## Job
Revise the records below by replacing every "Task" with "Instruction" and keeping everything else the same. Leave the pictures out of your answer.

═════ Given entries ═════

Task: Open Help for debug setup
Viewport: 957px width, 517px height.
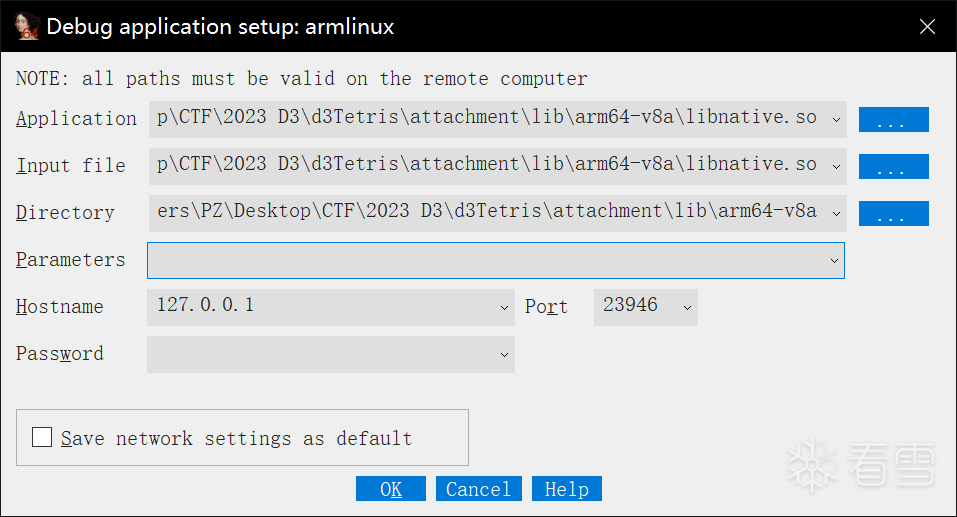Action: coord(566,489)
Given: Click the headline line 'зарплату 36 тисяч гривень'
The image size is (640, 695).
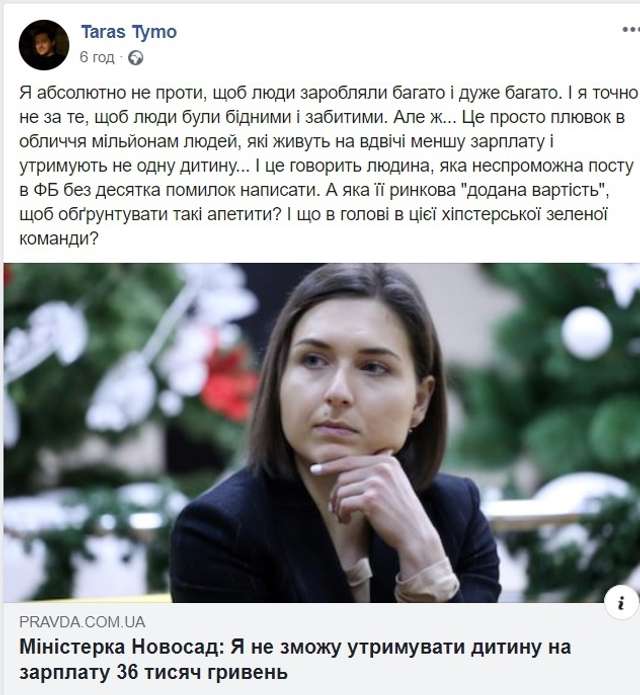Looking at the screenshot, I should [153, 672].
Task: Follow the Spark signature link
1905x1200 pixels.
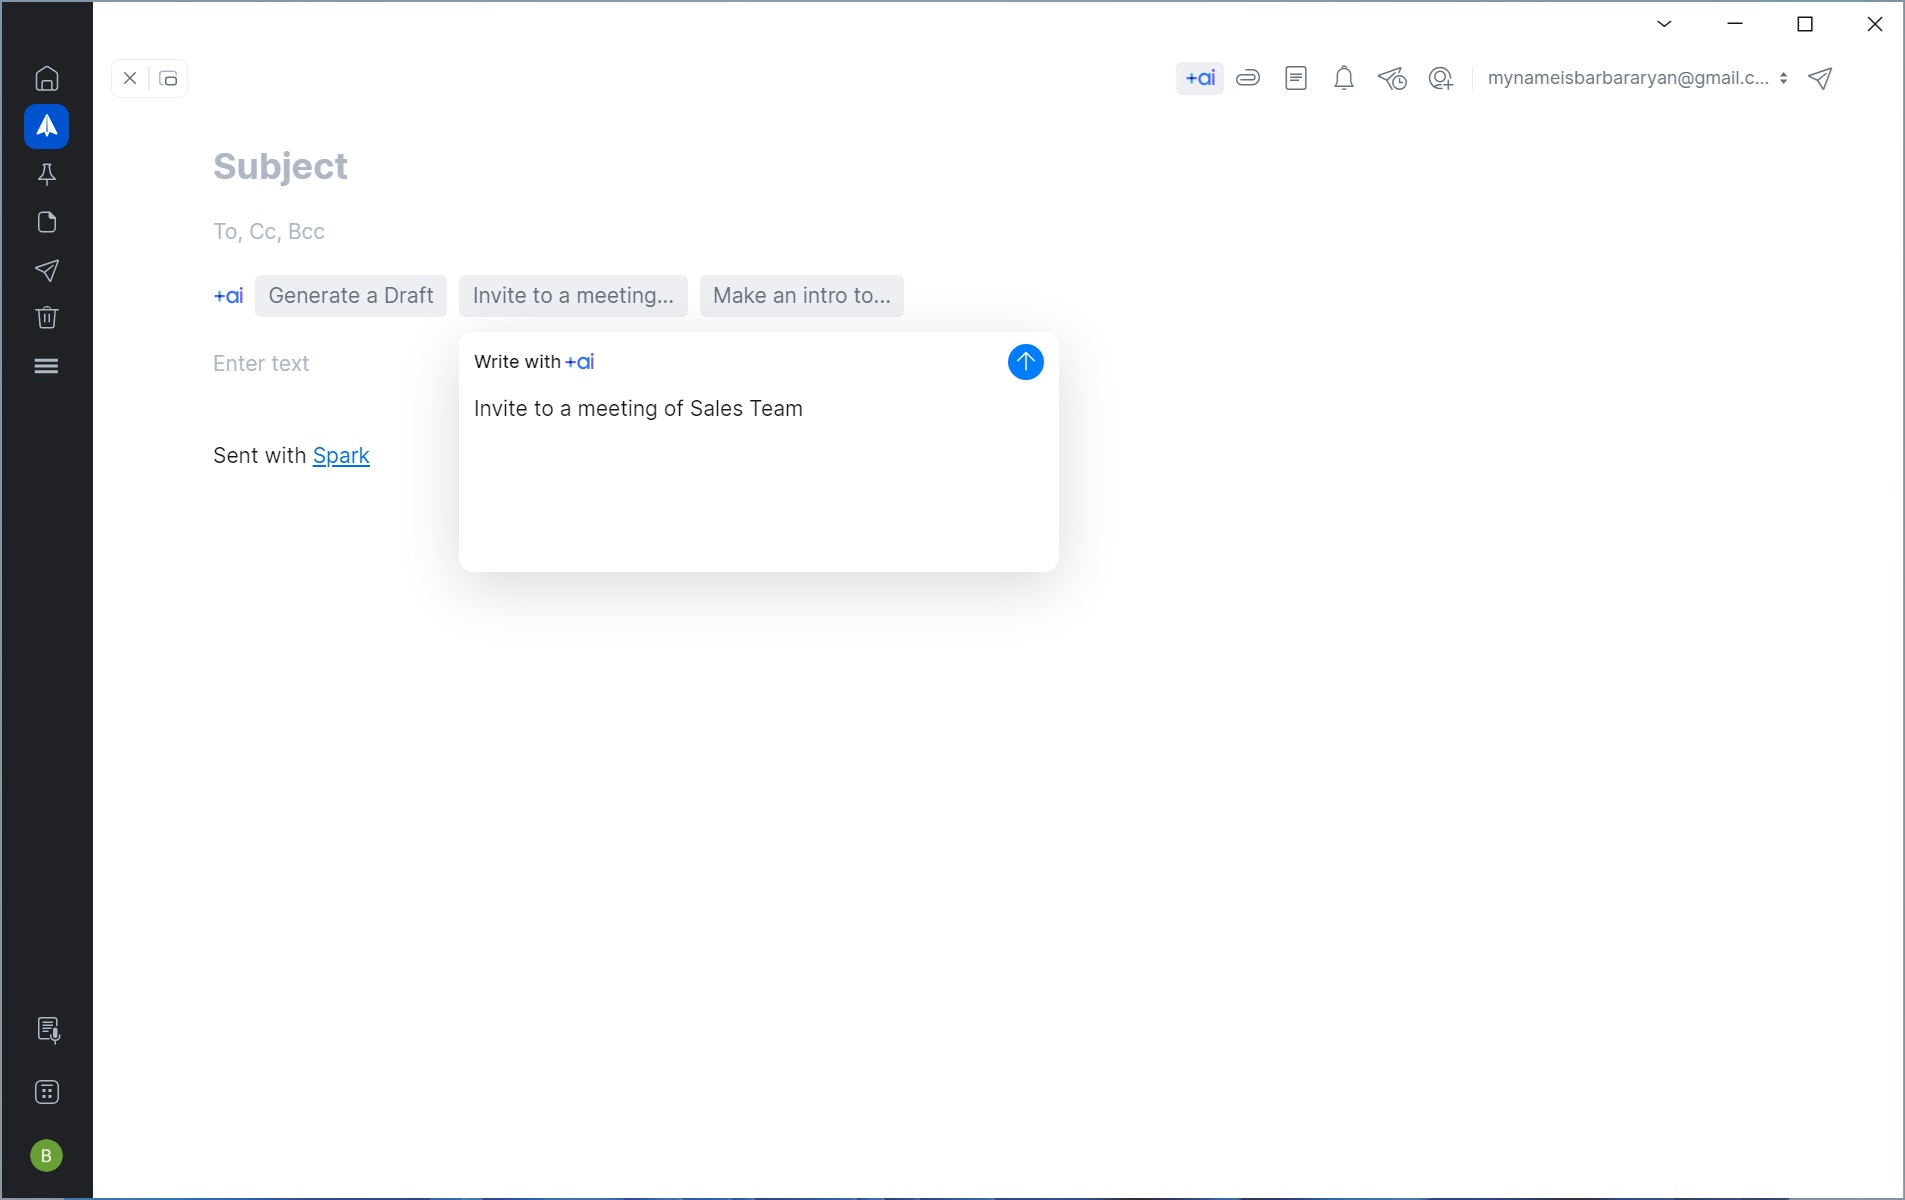Action: tap(341, 456)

═════

## Response
Instruction: Open Help for debug setup
Viewport: 957px width, 517px height.
Action: coord(566,489)
Given: Click the headline line 'зарплату 36 тисяч гривень'
The image size is (640, 695).
Looking at the screenshot, I should [153, 672].
Instruction: Follow the Spark signature link
1905x1200 pixels.
Action: tap(341, 456)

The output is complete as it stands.